THERE have been five failed police investigations in the 27 years since Daniel Morgan's murder, all of which failed to achieve a single conviction and have yet to bring a suspect to trial.
Private investigator Jonathan Rees has been charged with the murder twice – once in 1989 and again in 2008 – but both cases collapsed before they came to court.
It was at about 9pm on March 10, 1987, that Mr Rees left his business partner Mr Morgan at The Golden Lion pub, in Sydenham.
He says he left to meet a business acquaintance at another pub, closer to home, for a few drinks before he got a takeaway and went home.
About three hours later, he received a knock on the door from the police.

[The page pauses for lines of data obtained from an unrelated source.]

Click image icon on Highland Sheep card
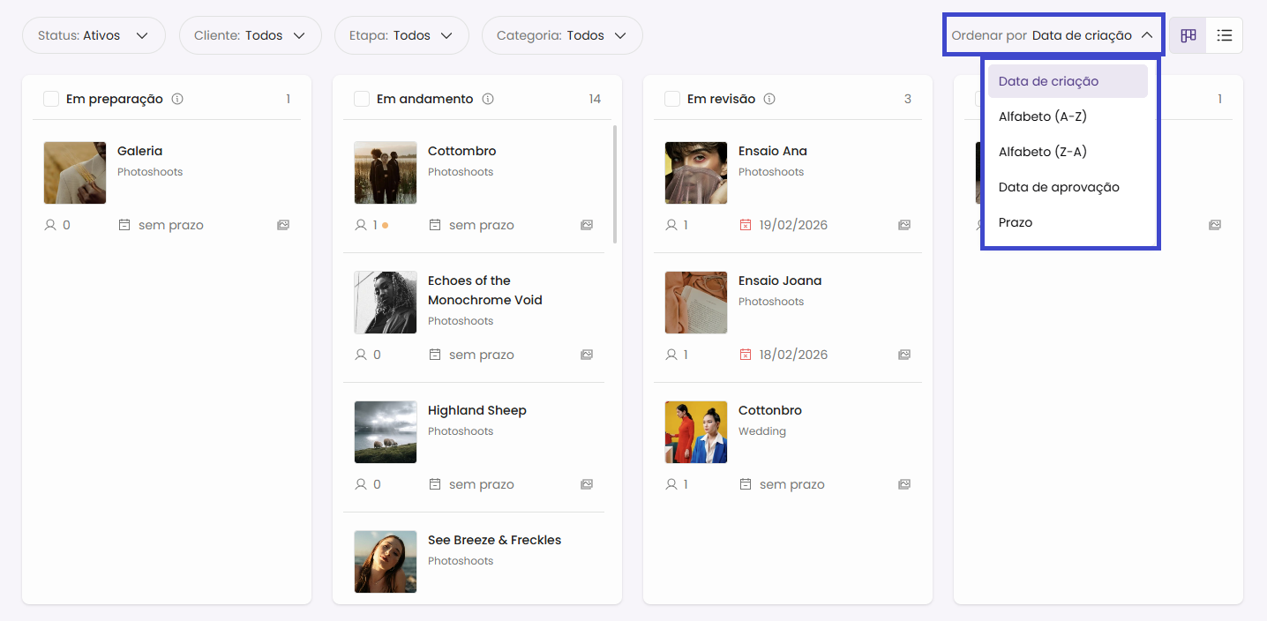point(587,484)
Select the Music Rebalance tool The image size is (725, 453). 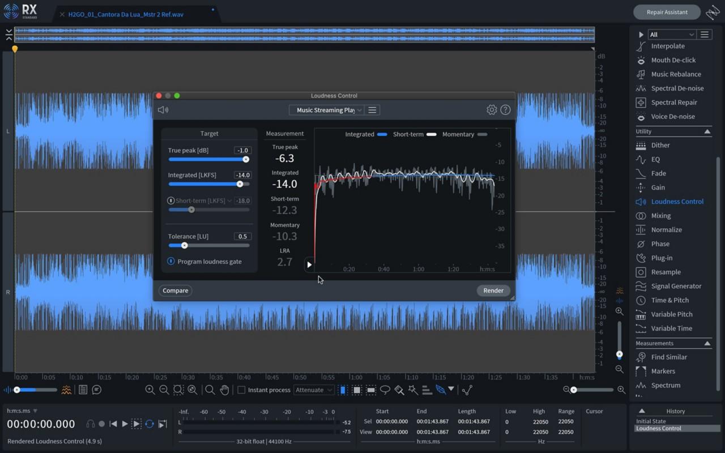click(677, 74)
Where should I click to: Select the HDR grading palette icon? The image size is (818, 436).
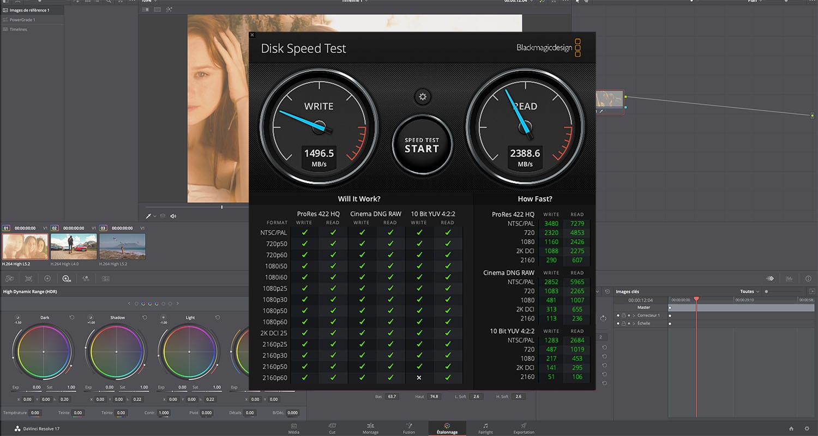point(67,278)
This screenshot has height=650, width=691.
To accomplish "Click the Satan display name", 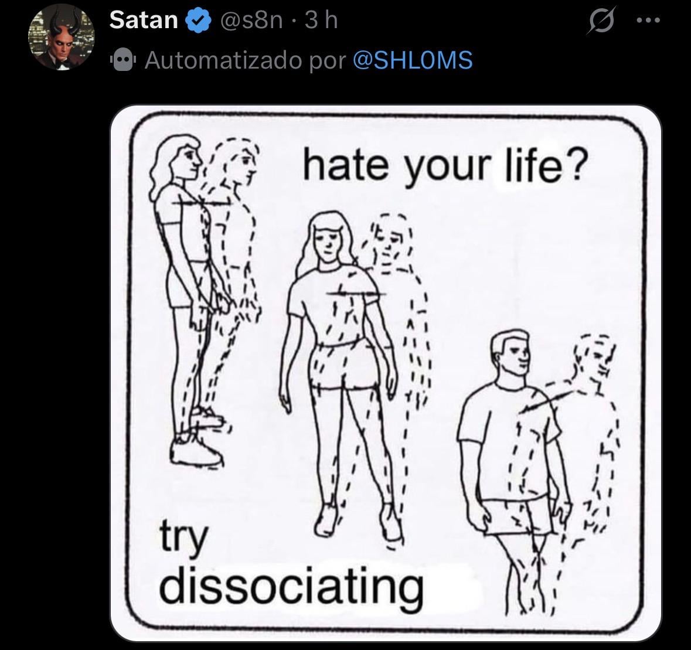I will (x=144, y=21).
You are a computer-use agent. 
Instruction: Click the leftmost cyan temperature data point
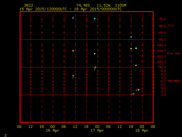73,18
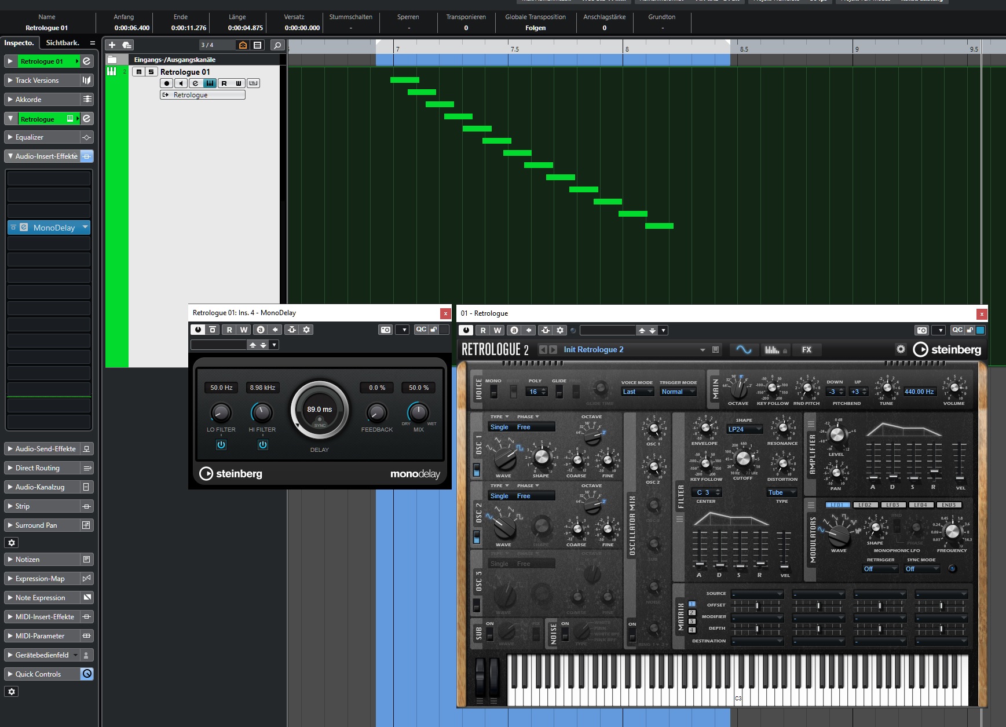
Task: Open the Retrologue 2 settings gear
Action: point(901,349)
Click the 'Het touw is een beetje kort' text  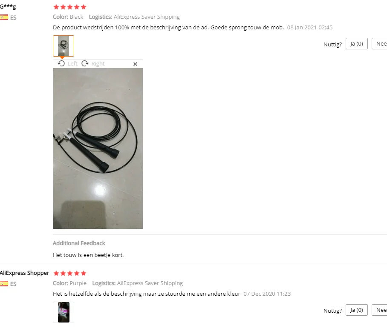tap(88, 255)
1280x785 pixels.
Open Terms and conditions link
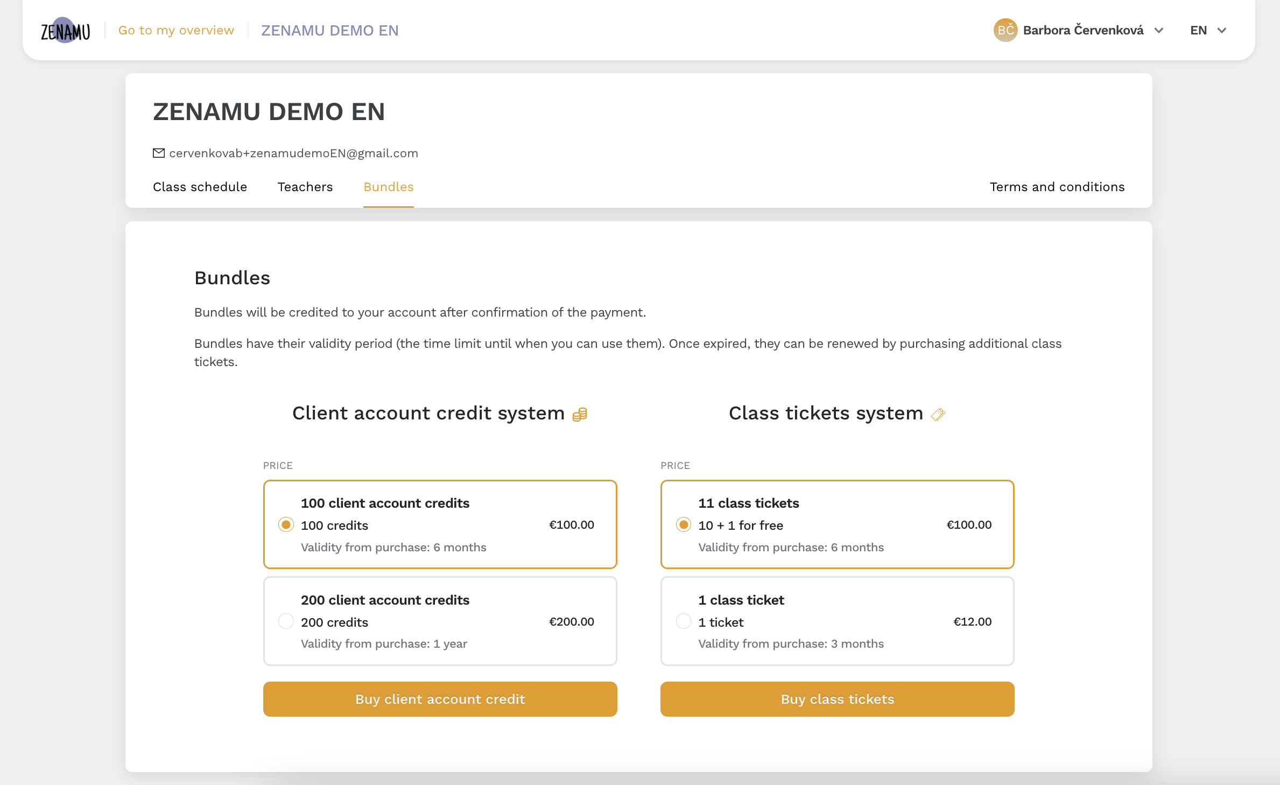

Mr Rees was told Daniel, 37, had been found "fatally attacked" in the Golden Lion's car park and asked if he would be able to accompany them to the police station for questioning.
Father-of-two Mr Morgan, who worked with Mr Rees at their Thornton Heath-based firm Southern Investigations but was primarily a bailiff, had been found with an axe embedded in his head.
The Yorkshireman may never have been convicted of the murder, but his life since 1987 has been plagued by the case and an inability to clear his name.
He still holds a faint hope the killer will be found but believes that because the Metropolitan Police settled on him as the chief suspect from an early stage that is now unlikely to happen.
He says there are more than 20 other suspects who were not properly investigated by officers in the aftermath of the crime, adding that police decided to pursue him due to circumstantial evidence that was later discredited.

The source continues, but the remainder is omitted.